# [Task brief]
Reproduce, without any change, the span of lines from the opening of the records below to the line containing "The image size is (650, 385).", inclusive.
:: Records to use
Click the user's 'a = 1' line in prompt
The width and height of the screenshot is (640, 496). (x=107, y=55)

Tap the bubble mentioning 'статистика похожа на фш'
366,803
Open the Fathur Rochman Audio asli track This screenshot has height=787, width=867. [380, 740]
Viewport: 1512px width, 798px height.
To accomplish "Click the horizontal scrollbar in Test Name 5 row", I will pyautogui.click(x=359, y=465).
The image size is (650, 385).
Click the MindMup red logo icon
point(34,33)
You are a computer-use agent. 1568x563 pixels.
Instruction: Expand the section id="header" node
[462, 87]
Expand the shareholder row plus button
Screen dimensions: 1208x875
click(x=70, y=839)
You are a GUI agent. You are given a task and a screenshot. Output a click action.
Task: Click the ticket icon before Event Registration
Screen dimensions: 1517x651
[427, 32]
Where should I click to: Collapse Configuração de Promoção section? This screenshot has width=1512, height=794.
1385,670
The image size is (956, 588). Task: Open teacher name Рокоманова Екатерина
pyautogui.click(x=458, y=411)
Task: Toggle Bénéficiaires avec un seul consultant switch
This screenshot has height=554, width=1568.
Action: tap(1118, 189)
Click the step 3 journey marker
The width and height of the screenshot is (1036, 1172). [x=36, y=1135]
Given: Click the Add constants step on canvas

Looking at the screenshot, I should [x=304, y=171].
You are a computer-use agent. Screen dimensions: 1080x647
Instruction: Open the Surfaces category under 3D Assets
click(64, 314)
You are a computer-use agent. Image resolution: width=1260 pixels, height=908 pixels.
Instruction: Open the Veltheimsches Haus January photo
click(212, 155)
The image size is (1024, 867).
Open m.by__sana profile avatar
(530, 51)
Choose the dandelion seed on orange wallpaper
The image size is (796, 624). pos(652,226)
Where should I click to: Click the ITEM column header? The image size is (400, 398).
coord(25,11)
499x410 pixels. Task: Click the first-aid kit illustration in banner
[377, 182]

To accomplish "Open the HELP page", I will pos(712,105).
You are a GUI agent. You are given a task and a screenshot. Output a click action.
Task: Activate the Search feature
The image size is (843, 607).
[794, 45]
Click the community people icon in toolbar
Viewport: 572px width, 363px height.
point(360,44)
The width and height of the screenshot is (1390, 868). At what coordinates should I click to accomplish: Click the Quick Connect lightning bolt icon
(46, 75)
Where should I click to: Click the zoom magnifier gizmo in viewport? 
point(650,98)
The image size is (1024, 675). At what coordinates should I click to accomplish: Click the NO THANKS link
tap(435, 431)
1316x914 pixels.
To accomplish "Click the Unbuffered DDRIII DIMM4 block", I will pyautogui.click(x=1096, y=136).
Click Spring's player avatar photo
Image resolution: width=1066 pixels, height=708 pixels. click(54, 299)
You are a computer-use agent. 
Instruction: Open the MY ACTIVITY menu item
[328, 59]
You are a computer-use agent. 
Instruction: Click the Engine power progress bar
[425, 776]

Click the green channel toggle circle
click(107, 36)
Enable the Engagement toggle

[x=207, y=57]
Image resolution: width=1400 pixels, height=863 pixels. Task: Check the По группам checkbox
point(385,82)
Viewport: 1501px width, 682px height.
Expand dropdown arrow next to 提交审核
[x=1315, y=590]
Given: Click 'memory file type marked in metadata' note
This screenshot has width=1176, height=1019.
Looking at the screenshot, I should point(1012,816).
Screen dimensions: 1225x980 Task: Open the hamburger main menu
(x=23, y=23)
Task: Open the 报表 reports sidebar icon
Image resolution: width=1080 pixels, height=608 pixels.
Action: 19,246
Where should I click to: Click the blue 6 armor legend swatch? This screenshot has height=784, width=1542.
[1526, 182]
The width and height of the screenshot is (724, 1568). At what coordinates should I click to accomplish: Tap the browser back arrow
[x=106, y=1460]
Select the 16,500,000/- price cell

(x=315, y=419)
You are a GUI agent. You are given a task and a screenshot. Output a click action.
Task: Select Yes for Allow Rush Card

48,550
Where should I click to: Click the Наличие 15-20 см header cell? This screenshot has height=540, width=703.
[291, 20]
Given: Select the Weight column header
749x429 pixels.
::::
# [Task result]
Click the user's 'a = 1' line in prompt
The width and height of the screenshot is (640, 496). (x=107, y=55)

Tap the bubble mentioning 'статистика похожа на фш'
366,803
Open the Fathur Rochman Audio asli track This screenshot has height=787, width=867. [380, 740]
Viewport: 1512px width, 798px height.
To accomplish "Click the horizontal scrollbar in Test Name 5 row", I will pyautogui.click(x=359, y=465).
The image size is (650, 385).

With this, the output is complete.